The President and CEO of MuniFin is Esa Kallio. He was appointed CEO on 28 February 2018.  Before he served as interim CEO since 22 August 2017. Mari Tyster, Executive Vice President, has served as deputy to the CEO as from 1 March 2018. In addition, the Executive Management Team of MuniFin includes Executive Vice Presidents Toni Heikkilä, Jukka Helminen, Rainer Holm, Joakim Holmström, and Marjo Tomminen.

Salaries and remuneration

The remuneration paid to the management and employees of MuniFin consists of fixed remuneration (base salary and fringe benefits) and a variable element based on the conditions of the remuneration scheme. The principles for the remuneration scheme are confirmed by the Board of Directors, and they are reviewed on an annual basis. The Remuneration Committee advises the Board of Directors on remuneration-related matters. For more information on salaries and remuneration, please refer to Note 31 Salaries and Remuneration, and to the Remuneration Report for 2018, which is published as a separate document from the Report of the Board of Directors and the Financial Statements, and is available on the company’s website.

Internal audit

Internal audit is tasked with monitoring the reliability and accuracy of MuniFin’s financial and other management information. Other tasks include ensuring that the company has sufficient and appropriately organised manual and IT systems for its operations, and that the risks associated with the operations are adequately managed.
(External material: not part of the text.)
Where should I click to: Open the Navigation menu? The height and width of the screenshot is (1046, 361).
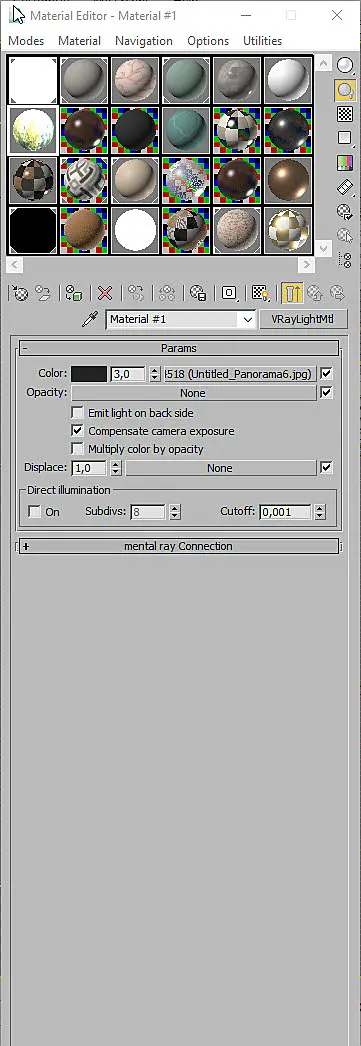pyautogui.click(x=143, y=41)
The internal audit function has been outsourced to Deloitte Ltd, which reported directly to the Board of Directors and its Audit Committee. In the 2018 financial year, the company’s Board of Directors decided that the auditing function will be handled internally instead of by an external third party. At the beginning of September 2018, MuniFin appointed a Senior Vice President responsible for the internal auditing function, who reports directly to the Audit Committee and Board of Directors.

Share capital and shareholders

At the end of the 2018 financial year, MuniFin had paid share capital registered in the Trade Register to the amount of EUR 43,008,044.20 million, and the number of shares was 39,063,798. The company has two series of shares (A and B), with equal voting and dividend rights. Each share confers one vote at the Annual General Meeting.

At the end of 2018, MuniFin had 278 shareholders (31 December 2017: 278).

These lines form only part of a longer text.